Introduction to Algorithms

Chapter 11: Hash Tables

Many applications require a dynamic set supporting only INSERT, SEARCH, and DELETE — the dictionary operations. A hash table is an effective data structure for implementing dictionaries. Under reasonable assumptions, the average time to search for an element in a hash table is O(1).

A hash table generalizes the simpler notion of an ordinary array. Instead of using the key as an array index directly, the array index is computed from the key using a hash function. This reduces the required array size from |U| (universe size) to m (proportional to the number of keys actually stored).


Direct-Address Tables

Direct addressing works well when the universe U of keys is reasonably small.

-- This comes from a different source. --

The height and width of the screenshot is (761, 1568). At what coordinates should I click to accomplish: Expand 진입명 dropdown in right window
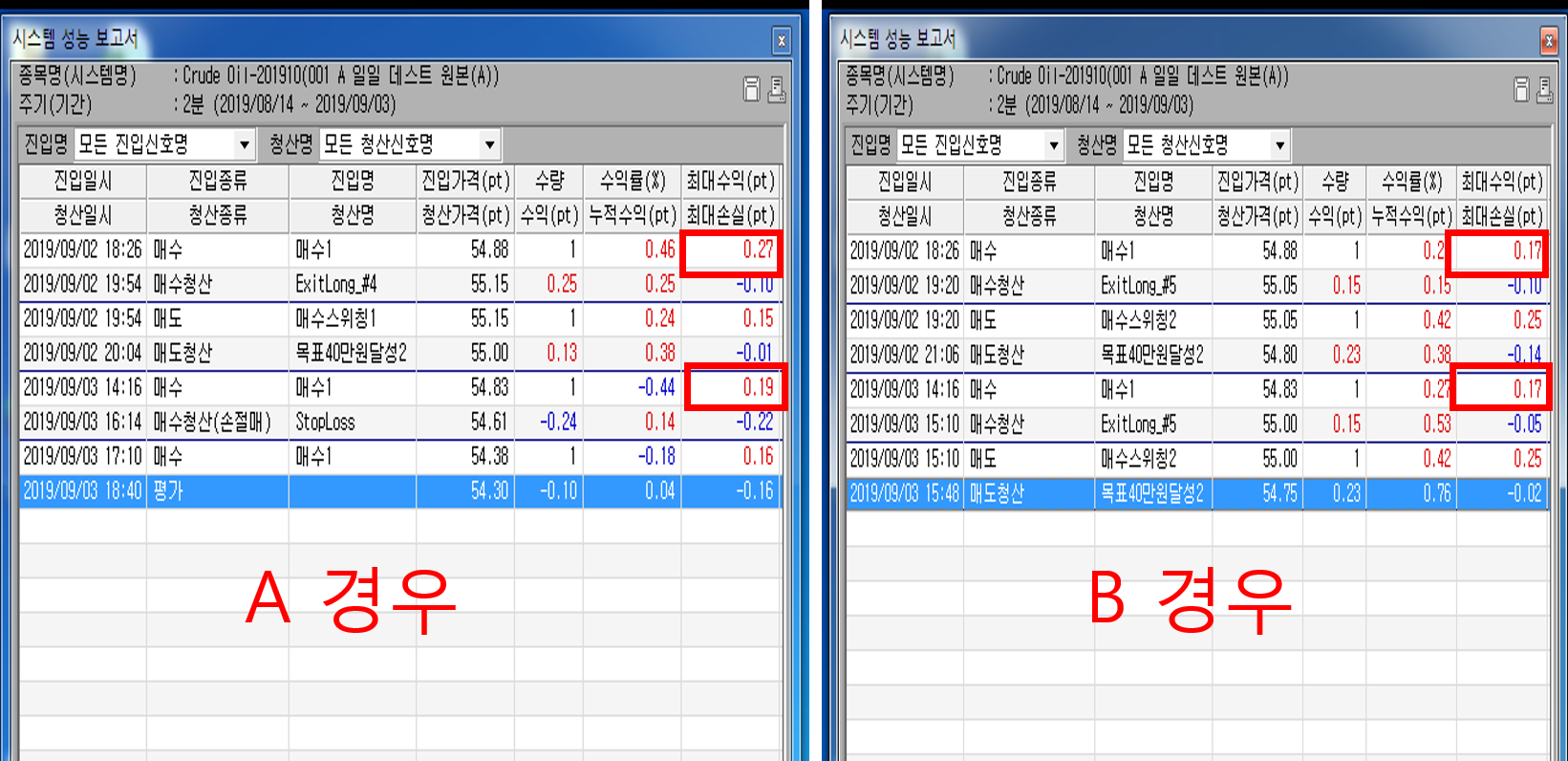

  • Suppose each element has a key drawn from U = {0, 1, ..., m − 1}, where m is not too large
  • No two elements have the same key
  • We use an array (the direct-address table) T[0 .. m − 1], where each slot corresponds to a key in U
  • Slot k points to the element with key k, or contains NIL if no such element exists

Operations

All operations run in O(1) time:

DIRECT-ADDRESS-SEARCH(T, k)
    return T[k]

DIRECT-ADDRESS-INSERT(T, x)
    T[x.key] = x

DIRECT-ADDRESS-DELETE(T, x)
    T[x.key] = NIL

Space Optimization

  • The table itself can hold elements directly (instead of pointers to external objects), saving space
  • If stored in the slot, the key can often be omitted (the index implies the key)
  • A special key or flag is needed to indicate empty slots

Hash Tables

Motivation

  • If U is large, storing a table of size |U| may be impractical or impossible
  • If the set K of actual keys is much smaller than U, most space in a direct-address table is wasted
  • A hash table reduces storage to Θ(|K|) while maintaining O(1) average-case search time

Hash Functions and Hashing

  • With hashing, an element with key k is stored in slot h(k), where h is a hash function:
    • h : U → {0, 1, ..., m − 1}
  • The size m of the hash table is typically much less than |U|
  • h(k) is called the hash value of key k

Collisions

  • A collision occurs when two keys hash to the same slot: h(k₁) = h(k₂)
  • Since |U| > m, collisions are unavoidable
  • A well-designed hash function minimizes collisions but cannot eliminate them
  • Two main resolution strategies: chaining and open addressing

Collision Resolution by Chaining

All elements that hash to the same slot are placed into a linked list:

  • Slot j contains a pointer to the head of the list of all elements with hash value j
  • If no elements hash to j, the slot contains NIL
CHAINED-HASH-INSERT(T, x)
    insert x at the head of list T[h(x.key)]

CHAINED-HASH-SEARCH(T, k)
    search for an element with key k in list T[h(k)]

CHAINED-HASH-DELETE(T, x)
    delete x from the list T[h(x.key)]

Running times:

OperationTime
InsertO(1) worst-case (assumes element not already present)
SearchO(length of list)
DeleteO(1) with doubly-linked lists (takes element, not key)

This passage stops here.